Aim of the task. In the listing below, find the line that contains "Viewport: 792px width, 492px height." and the line that contains "Given: Open the Program menu". Quote both and every line between them, exactly, and nothing more.
==========
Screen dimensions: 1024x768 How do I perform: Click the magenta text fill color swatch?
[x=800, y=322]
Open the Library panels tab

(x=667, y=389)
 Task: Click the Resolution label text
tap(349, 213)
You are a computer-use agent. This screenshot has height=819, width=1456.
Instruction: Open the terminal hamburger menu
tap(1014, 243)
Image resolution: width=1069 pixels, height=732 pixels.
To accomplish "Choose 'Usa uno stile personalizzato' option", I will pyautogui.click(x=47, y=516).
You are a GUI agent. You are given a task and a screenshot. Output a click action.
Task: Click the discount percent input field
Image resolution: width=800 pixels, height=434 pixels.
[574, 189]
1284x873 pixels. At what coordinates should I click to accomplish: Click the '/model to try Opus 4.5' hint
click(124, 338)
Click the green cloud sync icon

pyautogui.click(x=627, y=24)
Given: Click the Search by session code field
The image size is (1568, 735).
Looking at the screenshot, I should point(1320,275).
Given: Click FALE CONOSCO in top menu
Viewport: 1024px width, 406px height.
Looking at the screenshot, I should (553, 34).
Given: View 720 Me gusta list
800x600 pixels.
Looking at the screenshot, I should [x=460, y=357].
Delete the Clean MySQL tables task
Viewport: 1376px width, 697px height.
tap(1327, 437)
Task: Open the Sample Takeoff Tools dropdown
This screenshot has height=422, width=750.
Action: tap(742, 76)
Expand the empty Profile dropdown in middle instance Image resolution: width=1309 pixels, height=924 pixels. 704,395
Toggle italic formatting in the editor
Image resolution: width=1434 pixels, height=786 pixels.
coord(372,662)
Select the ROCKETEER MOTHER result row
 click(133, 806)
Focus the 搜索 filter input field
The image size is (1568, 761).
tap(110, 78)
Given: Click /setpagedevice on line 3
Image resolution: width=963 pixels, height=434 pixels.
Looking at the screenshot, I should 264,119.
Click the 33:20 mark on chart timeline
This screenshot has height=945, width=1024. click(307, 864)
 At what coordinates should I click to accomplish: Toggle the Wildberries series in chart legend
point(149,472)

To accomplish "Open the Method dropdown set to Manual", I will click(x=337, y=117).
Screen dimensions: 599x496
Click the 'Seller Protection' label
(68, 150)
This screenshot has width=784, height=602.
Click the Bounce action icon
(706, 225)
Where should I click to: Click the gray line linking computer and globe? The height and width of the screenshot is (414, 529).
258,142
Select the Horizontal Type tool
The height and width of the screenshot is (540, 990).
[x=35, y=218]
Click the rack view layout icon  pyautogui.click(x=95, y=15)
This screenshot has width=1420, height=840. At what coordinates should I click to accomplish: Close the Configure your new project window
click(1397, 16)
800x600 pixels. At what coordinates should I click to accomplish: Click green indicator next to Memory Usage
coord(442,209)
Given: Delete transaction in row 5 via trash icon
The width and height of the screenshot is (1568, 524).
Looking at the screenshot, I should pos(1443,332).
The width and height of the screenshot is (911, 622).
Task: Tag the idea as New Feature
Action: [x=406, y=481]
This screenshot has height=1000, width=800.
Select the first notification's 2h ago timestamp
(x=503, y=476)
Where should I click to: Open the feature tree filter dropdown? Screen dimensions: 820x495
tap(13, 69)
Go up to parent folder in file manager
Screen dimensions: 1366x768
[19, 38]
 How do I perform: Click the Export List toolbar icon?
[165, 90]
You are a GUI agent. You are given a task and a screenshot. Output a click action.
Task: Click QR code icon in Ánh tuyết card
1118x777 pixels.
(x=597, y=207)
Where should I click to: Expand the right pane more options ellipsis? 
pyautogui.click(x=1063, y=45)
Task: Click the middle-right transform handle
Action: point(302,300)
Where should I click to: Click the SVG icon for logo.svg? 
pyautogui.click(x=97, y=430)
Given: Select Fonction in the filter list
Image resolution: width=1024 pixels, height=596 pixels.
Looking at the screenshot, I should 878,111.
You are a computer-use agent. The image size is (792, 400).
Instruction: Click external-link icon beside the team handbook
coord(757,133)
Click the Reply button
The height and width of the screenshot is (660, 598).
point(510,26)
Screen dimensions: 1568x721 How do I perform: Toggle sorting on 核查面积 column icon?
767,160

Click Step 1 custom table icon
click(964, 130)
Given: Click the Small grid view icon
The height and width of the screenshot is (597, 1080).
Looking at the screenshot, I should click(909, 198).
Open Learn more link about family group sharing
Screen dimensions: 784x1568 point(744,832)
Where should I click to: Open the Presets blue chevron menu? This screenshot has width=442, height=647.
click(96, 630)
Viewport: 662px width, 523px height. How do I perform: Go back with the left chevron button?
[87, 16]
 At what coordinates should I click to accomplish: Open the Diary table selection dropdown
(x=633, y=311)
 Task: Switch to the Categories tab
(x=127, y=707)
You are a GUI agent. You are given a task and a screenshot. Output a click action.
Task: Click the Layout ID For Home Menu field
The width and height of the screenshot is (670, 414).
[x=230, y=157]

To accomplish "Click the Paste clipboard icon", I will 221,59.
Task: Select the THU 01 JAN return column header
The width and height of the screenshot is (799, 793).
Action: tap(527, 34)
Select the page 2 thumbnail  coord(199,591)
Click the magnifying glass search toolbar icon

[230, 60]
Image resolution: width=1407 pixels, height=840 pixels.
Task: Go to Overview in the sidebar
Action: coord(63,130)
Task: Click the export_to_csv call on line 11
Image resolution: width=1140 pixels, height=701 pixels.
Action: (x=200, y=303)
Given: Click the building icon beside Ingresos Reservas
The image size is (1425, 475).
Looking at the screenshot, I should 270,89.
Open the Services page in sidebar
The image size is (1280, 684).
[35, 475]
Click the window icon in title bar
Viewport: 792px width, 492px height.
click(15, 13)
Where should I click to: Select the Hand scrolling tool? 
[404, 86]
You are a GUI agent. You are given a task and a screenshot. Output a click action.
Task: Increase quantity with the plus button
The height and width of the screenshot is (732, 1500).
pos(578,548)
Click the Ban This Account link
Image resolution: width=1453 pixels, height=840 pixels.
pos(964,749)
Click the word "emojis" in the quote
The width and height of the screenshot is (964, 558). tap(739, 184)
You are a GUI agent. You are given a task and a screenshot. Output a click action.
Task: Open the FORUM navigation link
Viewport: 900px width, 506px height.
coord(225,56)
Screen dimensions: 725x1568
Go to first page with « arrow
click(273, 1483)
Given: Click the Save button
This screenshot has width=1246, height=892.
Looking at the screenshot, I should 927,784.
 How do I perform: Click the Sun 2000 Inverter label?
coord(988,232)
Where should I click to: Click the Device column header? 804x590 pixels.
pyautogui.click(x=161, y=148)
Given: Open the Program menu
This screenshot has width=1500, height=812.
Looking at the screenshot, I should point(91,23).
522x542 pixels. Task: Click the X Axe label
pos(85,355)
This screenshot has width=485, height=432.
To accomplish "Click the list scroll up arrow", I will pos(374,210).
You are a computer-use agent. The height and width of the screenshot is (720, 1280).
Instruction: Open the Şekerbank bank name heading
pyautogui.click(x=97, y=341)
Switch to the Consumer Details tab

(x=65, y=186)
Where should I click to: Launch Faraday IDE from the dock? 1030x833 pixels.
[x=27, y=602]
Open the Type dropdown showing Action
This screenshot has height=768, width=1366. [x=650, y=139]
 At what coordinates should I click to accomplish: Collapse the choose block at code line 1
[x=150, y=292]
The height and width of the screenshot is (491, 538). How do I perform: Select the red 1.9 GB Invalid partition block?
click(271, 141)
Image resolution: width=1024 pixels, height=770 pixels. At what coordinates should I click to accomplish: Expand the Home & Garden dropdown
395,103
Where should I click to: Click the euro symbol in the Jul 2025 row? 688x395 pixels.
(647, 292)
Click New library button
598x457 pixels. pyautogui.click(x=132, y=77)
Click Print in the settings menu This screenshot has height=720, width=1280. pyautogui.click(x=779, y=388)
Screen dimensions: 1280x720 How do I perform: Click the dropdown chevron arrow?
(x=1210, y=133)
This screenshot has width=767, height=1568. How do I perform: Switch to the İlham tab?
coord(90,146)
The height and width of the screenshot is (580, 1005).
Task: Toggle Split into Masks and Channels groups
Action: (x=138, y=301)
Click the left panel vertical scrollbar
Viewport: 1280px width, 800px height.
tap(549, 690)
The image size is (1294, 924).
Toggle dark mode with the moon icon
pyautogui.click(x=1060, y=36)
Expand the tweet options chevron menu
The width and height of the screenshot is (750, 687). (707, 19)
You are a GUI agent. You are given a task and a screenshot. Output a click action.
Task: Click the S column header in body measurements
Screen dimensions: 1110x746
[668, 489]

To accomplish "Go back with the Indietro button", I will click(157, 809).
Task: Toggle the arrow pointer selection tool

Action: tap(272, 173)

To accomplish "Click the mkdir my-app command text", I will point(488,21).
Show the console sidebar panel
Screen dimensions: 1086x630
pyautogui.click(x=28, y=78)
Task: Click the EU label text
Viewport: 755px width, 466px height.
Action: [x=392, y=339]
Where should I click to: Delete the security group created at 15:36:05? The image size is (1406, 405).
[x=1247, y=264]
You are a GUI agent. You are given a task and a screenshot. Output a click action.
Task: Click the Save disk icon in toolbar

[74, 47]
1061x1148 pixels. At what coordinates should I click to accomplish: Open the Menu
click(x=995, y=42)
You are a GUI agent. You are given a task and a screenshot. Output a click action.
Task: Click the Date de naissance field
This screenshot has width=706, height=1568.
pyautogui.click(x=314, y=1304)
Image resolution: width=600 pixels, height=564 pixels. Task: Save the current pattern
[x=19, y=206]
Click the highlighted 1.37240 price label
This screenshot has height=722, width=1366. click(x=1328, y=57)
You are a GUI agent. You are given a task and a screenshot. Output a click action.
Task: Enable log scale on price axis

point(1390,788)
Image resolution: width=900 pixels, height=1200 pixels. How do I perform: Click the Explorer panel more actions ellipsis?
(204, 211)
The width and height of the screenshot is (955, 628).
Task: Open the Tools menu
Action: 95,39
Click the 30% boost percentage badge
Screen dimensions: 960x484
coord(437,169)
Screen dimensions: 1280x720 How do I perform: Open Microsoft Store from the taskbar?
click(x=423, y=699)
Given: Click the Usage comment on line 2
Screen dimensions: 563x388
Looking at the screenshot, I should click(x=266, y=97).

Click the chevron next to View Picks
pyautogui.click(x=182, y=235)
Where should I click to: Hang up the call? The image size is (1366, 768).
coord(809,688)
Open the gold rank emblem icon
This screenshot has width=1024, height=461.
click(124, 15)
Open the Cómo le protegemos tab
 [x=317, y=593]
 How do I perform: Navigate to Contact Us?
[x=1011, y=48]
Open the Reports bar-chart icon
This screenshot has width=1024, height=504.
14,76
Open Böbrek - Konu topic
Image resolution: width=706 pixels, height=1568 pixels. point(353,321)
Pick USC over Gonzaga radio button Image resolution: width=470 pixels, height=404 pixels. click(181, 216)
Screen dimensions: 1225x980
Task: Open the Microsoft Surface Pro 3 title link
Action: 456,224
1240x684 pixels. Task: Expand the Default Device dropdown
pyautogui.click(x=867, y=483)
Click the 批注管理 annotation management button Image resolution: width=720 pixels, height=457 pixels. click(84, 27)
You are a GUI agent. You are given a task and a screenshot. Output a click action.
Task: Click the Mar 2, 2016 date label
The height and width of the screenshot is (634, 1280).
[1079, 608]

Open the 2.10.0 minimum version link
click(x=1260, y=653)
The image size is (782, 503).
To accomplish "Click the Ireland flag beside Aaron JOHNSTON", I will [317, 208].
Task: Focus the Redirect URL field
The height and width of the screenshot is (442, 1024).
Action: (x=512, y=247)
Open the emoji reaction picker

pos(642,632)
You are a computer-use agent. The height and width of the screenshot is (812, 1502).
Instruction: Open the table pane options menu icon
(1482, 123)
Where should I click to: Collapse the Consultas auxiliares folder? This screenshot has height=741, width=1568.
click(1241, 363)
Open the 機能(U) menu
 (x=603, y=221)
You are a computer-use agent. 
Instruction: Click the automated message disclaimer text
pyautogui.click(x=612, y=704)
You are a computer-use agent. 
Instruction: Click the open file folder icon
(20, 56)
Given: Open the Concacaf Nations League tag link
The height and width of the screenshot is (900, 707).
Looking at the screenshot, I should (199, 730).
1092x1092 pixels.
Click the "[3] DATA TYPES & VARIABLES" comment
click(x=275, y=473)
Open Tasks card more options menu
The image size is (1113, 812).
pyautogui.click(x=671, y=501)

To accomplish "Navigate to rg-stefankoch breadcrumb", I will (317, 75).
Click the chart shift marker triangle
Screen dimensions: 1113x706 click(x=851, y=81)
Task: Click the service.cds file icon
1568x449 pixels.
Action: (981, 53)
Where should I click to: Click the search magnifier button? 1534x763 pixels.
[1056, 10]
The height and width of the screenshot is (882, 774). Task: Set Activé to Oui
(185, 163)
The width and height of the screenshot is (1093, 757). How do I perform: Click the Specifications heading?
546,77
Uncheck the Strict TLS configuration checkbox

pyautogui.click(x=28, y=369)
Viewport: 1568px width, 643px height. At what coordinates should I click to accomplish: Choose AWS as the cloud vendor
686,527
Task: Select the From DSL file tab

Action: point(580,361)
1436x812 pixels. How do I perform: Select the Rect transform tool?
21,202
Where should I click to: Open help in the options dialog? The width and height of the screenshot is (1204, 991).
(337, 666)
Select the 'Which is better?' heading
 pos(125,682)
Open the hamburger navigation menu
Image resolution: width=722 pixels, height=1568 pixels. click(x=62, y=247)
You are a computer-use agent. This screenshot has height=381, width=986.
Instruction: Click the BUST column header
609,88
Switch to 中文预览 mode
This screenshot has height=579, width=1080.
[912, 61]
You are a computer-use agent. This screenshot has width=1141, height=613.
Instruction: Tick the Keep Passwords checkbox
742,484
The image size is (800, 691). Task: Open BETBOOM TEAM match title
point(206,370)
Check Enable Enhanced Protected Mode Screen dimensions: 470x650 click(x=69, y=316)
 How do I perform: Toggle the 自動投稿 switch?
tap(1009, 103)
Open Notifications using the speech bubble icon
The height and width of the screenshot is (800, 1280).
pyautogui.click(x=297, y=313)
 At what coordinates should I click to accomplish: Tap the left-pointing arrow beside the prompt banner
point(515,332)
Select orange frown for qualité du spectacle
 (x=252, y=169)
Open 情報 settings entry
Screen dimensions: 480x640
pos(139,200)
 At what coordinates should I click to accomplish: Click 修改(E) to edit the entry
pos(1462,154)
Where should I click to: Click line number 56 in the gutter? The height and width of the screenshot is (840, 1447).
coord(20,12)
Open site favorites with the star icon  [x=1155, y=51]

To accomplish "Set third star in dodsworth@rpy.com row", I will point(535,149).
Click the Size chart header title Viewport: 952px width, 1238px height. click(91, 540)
==========
Your response.
Viewport: 792px width, 492px height.
click(15, 13)
Where should I click to: Select the Hand scrolling tool? 
[404, 86]
You are a GUI agent. You are given a task and a screenshot. Output a click action.
Task: Increase quantity with the plus button
The height and width of the screenshot is (732, 1500).
pos(578,548)
Click the Ban This Account link
Image resolution: width=1453 pixels, height=840 pixels.
pos(964,749)
Click the word "emojis" in the quote
The width and height of the screenshot is (964, 558). tap(739, 184)
You are a GUI agent. You are given a task and a screenshot. Output a click action.
Task: Open the FORUM navigation link
Viewport: 900px width, 506px height.
coord(225,56)
Screen dimensions: 725x1568
Go to first page with « arrow
click(273, 1483)
Given: Click the Save button
This screenshot has width=1246, height=892.
Looking at the screenshot, I should 927,784.
 How do I perform: Click the Sun 2000 Inverter label?
coord(988,232)
Where should I click to: Click the Device column header? 804x590 pixels.
pyautogui.click(x=161, y=148)
Given: Open the Program menu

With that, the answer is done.